■ Work instructions: Retype the opening lines of the listing below, ending with the line that contains "You are a computer-use", and leave out any pictures.
"""
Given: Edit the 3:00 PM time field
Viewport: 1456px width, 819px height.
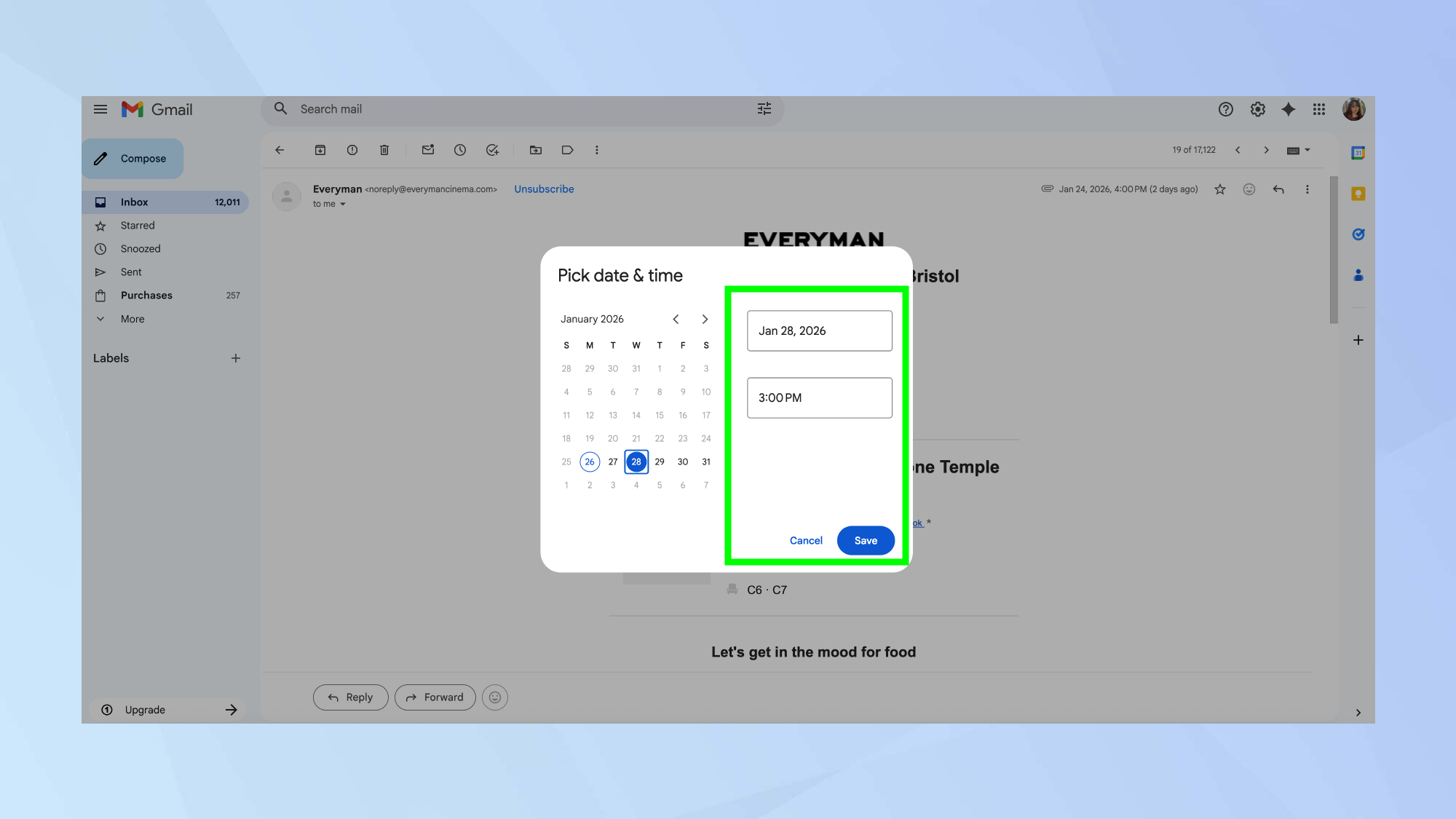Looking at the screenshot, I should (819, 397).
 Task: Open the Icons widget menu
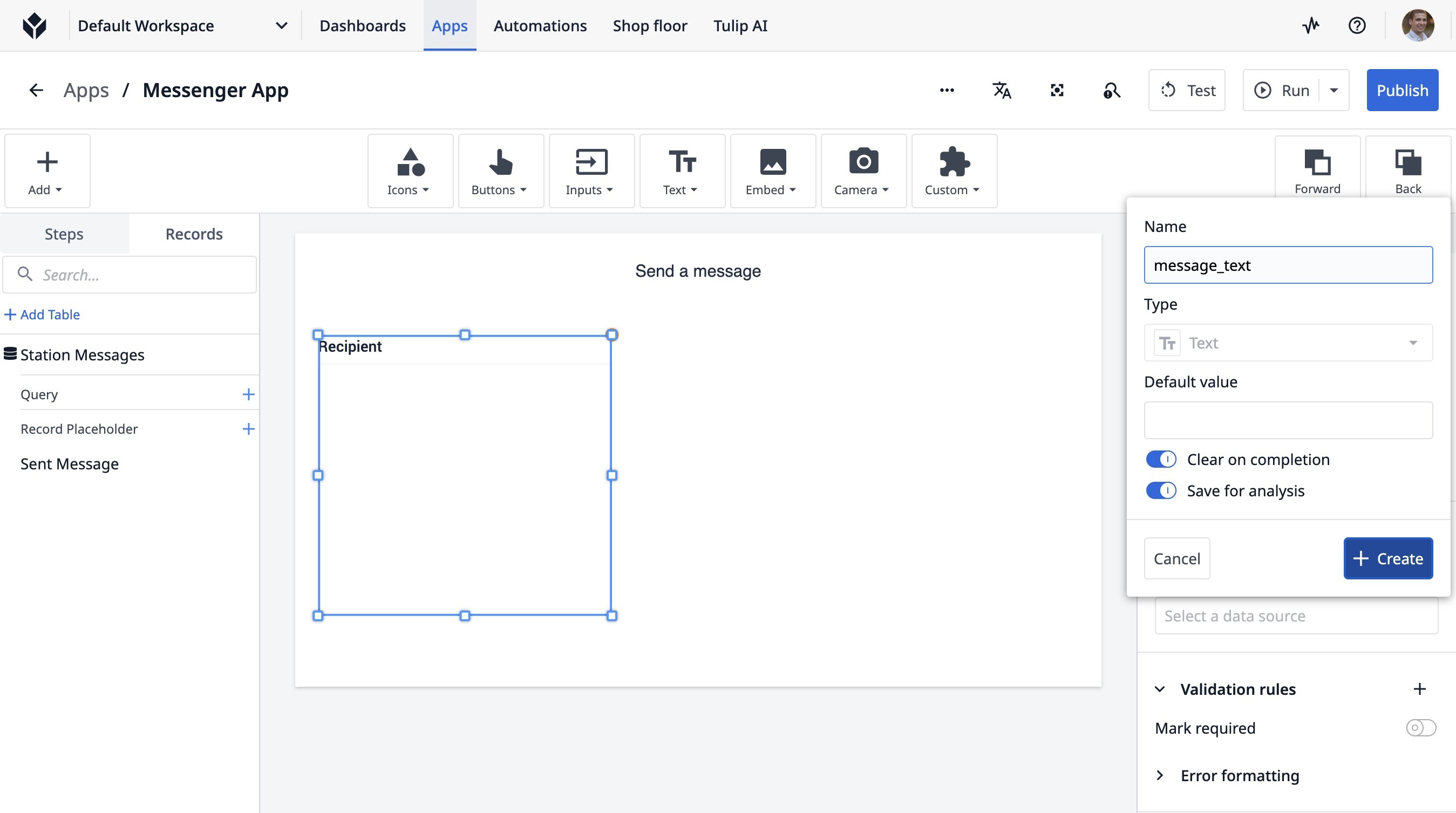410,171
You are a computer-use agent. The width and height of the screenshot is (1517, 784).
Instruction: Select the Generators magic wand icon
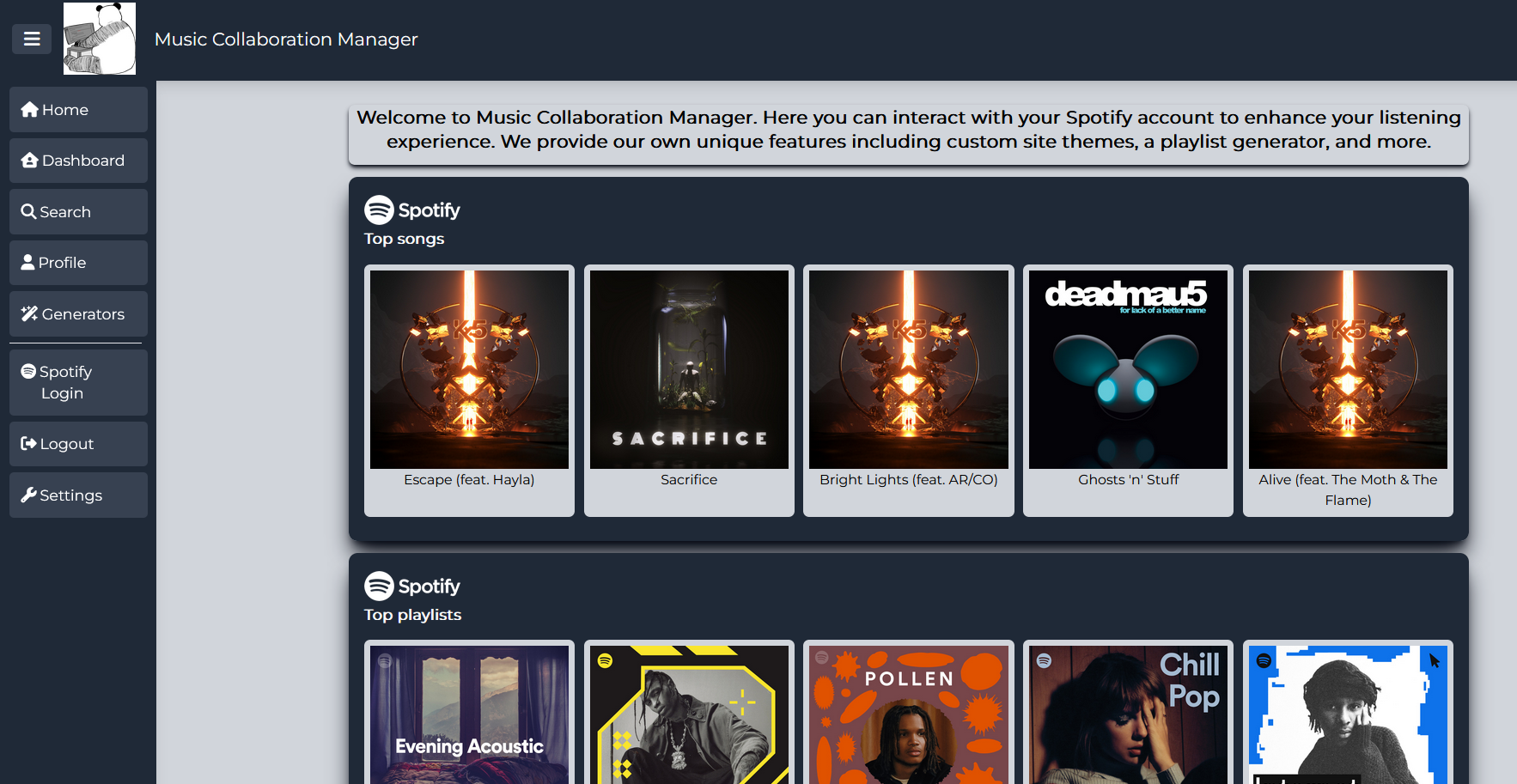28,313
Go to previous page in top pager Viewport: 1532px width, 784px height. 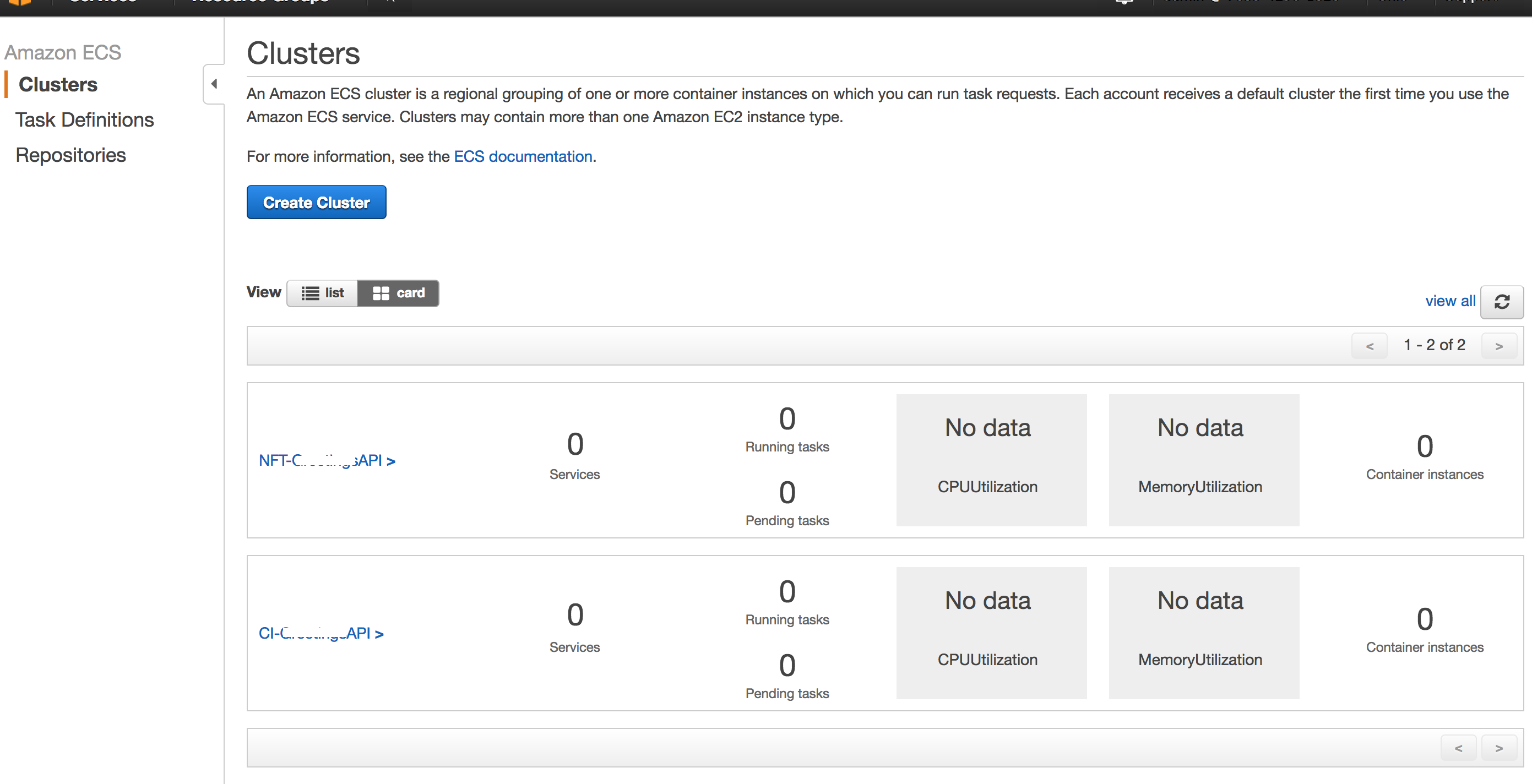click(x=1369, y=345)
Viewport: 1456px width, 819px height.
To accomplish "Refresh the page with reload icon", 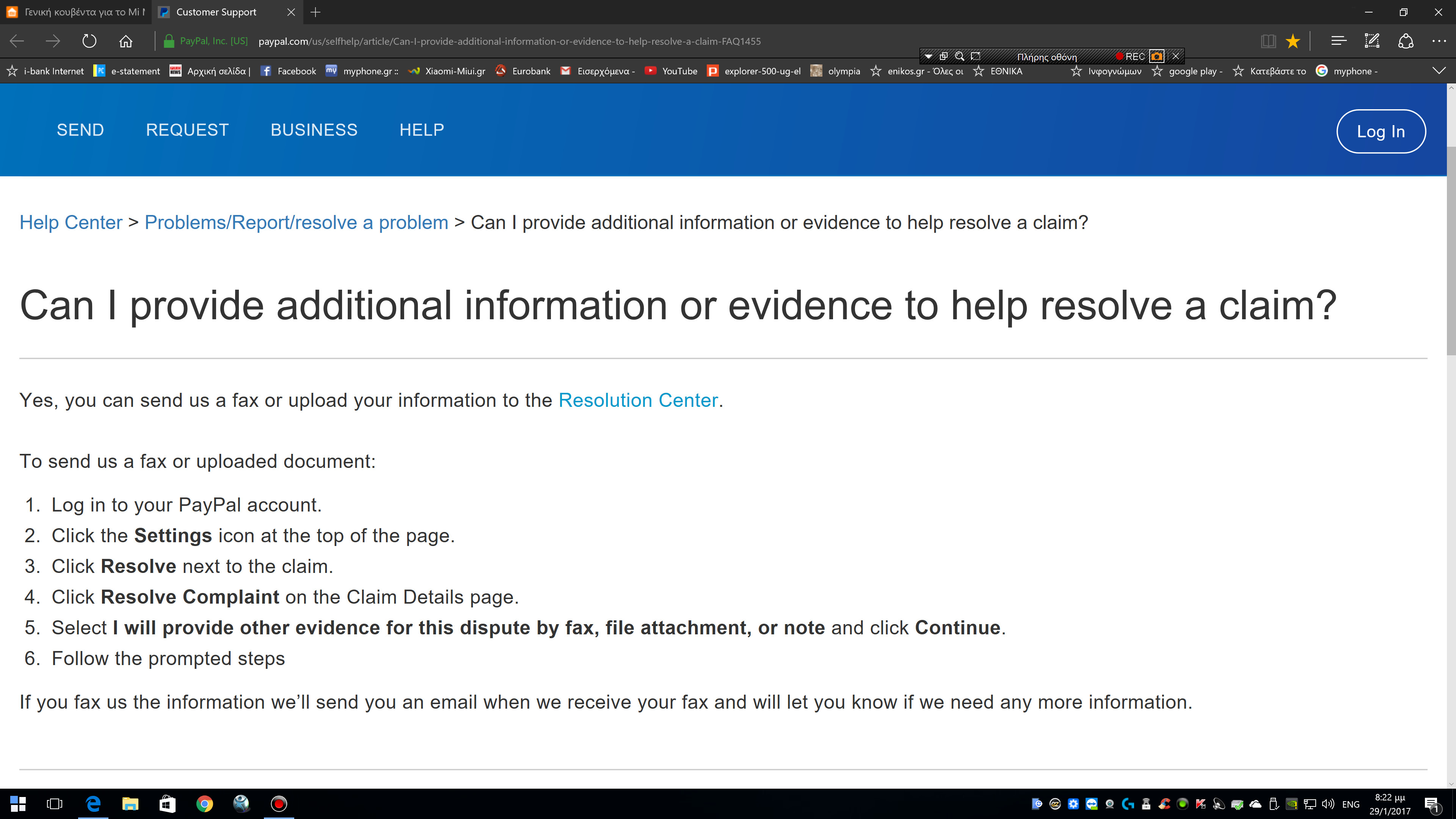I will coord(89,41).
"""
■ Written answer:
Given: Edit the 3:00 PM time field
Viewport: 1456px width, 819px height.
Looking at the screenshot, I should (819, 397).
 Task: Open the Icons widget menu
410,171
You are a computer-use agent. The width and height of the screenshot is (1517, 784).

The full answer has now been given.